İlk hükumetimiz olan İcra Vekilleri Heyeti, Mustafa Kemal başkanlığında 3 Mayıs 1920’de kurulmuştu. 2 Mayıs 1920’de 3 numaralı yasa ile Sağlık ve Sosyal Yardım Bakanlığı kurulmuş ve Dr. Adnan Adıvar, ilk Bakanlar Kurulu toplantısına Sağlık Bakanı kimliği ile 11 bakandan biri olarak katılmıştı.

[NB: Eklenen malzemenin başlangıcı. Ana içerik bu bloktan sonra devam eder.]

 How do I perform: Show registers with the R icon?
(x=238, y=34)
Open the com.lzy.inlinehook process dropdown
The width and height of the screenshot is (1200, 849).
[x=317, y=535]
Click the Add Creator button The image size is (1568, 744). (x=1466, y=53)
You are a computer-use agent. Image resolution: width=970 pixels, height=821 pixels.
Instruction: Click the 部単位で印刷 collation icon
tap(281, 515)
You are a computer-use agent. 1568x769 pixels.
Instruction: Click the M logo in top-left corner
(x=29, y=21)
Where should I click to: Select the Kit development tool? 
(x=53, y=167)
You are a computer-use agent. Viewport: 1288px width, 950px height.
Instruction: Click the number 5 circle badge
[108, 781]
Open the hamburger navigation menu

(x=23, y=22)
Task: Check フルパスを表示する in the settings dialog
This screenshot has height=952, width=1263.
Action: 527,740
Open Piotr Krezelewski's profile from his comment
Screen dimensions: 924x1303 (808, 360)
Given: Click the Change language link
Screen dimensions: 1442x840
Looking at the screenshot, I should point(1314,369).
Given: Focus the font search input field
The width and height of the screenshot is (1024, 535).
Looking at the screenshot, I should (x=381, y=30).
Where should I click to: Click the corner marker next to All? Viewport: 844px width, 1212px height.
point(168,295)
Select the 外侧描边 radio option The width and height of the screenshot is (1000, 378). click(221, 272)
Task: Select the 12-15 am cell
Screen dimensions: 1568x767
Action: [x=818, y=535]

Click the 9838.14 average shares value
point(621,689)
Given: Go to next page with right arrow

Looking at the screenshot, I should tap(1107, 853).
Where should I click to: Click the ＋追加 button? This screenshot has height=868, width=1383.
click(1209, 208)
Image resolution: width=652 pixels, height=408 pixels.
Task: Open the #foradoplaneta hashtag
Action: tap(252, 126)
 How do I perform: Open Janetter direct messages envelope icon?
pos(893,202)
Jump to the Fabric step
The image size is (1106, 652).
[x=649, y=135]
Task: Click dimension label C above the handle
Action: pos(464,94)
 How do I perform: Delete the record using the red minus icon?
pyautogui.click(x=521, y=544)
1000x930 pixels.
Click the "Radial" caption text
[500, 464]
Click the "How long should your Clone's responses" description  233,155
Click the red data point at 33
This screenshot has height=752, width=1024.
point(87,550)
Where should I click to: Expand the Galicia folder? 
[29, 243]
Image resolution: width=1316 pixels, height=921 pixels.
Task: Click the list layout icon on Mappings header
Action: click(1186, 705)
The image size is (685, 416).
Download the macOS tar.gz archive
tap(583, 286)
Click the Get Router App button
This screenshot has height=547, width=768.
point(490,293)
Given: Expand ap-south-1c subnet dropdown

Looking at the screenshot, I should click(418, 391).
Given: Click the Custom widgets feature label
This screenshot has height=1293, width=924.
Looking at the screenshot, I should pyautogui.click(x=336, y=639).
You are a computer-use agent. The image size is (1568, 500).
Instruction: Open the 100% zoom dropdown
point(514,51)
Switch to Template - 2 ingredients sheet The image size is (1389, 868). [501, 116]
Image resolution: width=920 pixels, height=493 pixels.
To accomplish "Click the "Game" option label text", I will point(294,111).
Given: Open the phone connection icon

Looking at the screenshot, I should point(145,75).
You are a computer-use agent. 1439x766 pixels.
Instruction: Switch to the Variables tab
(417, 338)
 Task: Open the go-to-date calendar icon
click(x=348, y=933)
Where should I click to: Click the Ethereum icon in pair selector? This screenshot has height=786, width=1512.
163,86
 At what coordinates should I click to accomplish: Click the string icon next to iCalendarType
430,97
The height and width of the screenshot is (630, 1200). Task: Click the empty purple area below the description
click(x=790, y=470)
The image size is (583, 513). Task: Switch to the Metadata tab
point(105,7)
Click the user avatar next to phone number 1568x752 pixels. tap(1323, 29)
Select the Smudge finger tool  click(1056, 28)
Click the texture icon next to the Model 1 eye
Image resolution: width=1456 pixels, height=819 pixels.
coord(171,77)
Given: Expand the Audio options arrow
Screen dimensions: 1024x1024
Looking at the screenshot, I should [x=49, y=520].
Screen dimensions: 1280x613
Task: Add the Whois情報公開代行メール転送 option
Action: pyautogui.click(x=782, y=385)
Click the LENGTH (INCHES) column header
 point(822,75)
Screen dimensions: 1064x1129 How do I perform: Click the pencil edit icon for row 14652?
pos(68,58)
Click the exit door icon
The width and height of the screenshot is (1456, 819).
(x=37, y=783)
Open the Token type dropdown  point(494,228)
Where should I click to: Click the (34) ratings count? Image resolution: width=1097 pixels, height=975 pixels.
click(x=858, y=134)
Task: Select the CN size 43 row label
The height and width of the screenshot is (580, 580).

Kurtuluş Savaşı yıllarında Sağlık ve Sosyal Yardım Bakanlığı (SSYB), esas olarak ordunun sağlık gereksinimlerinin karşılanmasını sağlamak görevini üstlendi. Topluma yönelik hizmetler savaş kazanıldıktan sonra örgütlenmeye başlandı.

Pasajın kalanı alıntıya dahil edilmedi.